**Passage shown**
——————

To Whom It May Going Concern: ‘If Going Concern were to go public, who would you pick as your auditor?’

As we may have mentioned, we get bombarded with a number of strange questions. Either most of you have been enjoying summer because things have been relatively mundane or we've been relatively uninspired by the barrage of tips, suggestions, and inquiries, because TWIMGC hasn't appeared for a while. This seems like a good enough of a day to bring it back.

If Going Concern were to go public, who would you pick as your auditor?

What an interesting question. It's interesting mostly because it forces me to imagine an improbable scenario where the wild success of accounting news/trolling demands the need for public financing. Anyway, it seems like a fun exercise so let's talk it out, shall we? Yes. Let's.

The RFP would be open to all public accounting firms in the United States, however, I suspect the Big 4 would pass up the opportunity to win our business for reasons too numerous to list here. Which is fine because the Sift brass are a chintzy lot, and we all know that Big 4 audits are like Tiffany diamonds — you're paying for a name. Nothing more.

Of course there's a good chance the bankers underwriting this thing would get in Sift management's head about the importance of having a Big 4 auditor on the report. We'd end up handing the audit to one of them (doesn't matter which), and then our audit would get selected for PCAOB inspection. Widespread audit failures would be found, Jonathan Weil would expose us in a Bloomberg post, and we'd have no choice but to fire the firm post haste. The whole thing would be a giant mess, so everyone KNOWS we're not going down that road.

——————

**What is expected**
Could you copy everything in the Going Concern post from "The RFP would" down to "name. Nothing more."?

**Supplied entries**
——————

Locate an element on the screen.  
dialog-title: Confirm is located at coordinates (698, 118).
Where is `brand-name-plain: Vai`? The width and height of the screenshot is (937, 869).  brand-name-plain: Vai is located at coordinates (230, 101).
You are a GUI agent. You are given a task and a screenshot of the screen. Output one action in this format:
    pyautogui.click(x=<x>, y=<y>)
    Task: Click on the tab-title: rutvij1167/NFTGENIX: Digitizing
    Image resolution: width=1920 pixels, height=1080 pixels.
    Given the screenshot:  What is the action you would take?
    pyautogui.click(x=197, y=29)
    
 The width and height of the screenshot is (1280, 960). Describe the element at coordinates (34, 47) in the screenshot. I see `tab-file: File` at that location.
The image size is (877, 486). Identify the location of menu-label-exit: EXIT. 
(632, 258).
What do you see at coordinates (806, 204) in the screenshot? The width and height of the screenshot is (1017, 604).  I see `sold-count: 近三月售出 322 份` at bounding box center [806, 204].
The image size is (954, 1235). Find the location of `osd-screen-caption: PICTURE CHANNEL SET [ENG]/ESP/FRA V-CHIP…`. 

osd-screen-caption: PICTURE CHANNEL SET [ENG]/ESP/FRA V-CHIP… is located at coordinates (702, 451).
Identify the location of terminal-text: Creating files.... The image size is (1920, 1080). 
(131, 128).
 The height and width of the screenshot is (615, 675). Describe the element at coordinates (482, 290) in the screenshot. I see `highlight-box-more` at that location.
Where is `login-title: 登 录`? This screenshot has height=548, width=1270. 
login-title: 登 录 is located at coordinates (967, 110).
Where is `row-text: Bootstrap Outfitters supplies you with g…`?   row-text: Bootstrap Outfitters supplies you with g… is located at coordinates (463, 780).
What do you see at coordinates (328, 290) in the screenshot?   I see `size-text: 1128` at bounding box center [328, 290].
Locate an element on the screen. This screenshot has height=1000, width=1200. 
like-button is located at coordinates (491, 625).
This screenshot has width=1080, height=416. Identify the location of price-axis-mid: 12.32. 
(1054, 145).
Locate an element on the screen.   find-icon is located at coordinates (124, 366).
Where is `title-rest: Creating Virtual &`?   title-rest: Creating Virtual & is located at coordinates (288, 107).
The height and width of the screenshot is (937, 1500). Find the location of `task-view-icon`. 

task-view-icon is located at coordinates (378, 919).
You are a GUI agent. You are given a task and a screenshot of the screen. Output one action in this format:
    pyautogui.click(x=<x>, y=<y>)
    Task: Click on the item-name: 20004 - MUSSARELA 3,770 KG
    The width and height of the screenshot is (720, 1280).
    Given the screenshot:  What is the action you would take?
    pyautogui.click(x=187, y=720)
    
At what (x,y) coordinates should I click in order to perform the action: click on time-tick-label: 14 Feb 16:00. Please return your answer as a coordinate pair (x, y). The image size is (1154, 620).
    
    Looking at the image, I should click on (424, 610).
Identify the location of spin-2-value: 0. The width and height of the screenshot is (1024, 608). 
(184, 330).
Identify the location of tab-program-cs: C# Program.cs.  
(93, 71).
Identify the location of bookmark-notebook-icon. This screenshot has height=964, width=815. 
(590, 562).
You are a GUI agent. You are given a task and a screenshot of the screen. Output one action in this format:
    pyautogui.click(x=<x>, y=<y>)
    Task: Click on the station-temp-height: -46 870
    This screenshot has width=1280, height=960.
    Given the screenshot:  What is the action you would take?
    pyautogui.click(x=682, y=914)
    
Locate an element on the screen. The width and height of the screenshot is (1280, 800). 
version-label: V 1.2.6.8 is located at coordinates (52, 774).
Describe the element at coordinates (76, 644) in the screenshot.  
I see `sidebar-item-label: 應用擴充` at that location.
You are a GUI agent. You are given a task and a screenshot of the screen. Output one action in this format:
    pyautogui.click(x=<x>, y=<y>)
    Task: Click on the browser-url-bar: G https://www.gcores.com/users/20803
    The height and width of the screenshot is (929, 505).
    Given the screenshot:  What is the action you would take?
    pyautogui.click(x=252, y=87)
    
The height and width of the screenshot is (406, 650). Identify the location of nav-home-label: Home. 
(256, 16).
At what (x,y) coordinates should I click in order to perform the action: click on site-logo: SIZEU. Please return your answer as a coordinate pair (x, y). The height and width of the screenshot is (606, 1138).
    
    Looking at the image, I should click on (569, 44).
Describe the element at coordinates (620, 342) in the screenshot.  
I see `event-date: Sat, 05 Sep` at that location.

——————

**Your response**
The RFP would be open to all public accounting firms in the United States, however, I suspect the Big 4 would pass up the opportunity to win our business for reasons too numerous to list here. Which is fine because the Sift brass are a chintzy lot, and we all know that Big 4 audits are like Tiffany diamonds — you're paying for a name. Nothing more.